**About this task**
Scan the records below for lines with the word "Restaurants", then state how many you find and nothing else.

-- Information supplied follows --

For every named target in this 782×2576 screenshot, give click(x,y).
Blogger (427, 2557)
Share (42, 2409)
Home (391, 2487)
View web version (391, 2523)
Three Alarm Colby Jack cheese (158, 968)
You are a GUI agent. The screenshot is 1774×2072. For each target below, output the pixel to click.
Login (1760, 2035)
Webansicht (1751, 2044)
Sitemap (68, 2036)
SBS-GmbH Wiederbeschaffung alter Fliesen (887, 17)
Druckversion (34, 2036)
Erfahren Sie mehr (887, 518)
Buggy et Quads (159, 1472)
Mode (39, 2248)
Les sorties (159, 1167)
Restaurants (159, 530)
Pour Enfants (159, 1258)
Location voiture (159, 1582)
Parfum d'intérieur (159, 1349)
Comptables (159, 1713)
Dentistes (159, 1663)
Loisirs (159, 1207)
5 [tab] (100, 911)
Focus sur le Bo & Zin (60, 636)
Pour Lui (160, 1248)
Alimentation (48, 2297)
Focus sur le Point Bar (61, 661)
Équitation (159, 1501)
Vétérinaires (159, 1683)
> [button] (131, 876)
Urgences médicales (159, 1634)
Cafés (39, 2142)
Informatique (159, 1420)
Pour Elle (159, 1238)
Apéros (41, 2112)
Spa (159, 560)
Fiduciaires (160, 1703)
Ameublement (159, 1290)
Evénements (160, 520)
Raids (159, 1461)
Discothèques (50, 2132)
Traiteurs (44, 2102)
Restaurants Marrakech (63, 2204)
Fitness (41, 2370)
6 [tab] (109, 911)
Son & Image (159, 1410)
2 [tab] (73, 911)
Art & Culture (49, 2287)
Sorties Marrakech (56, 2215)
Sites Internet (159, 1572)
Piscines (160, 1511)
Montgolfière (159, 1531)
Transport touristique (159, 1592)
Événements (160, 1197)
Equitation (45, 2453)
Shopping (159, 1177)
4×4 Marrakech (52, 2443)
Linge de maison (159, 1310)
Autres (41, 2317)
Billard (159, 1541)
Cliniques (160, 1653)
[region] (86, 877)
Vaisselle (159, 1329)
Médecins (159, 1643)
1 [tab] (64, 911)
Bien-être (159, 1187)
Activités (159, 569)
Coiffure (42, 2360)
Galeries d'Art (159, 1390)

-- Information supplied concluded --

**Written response**
2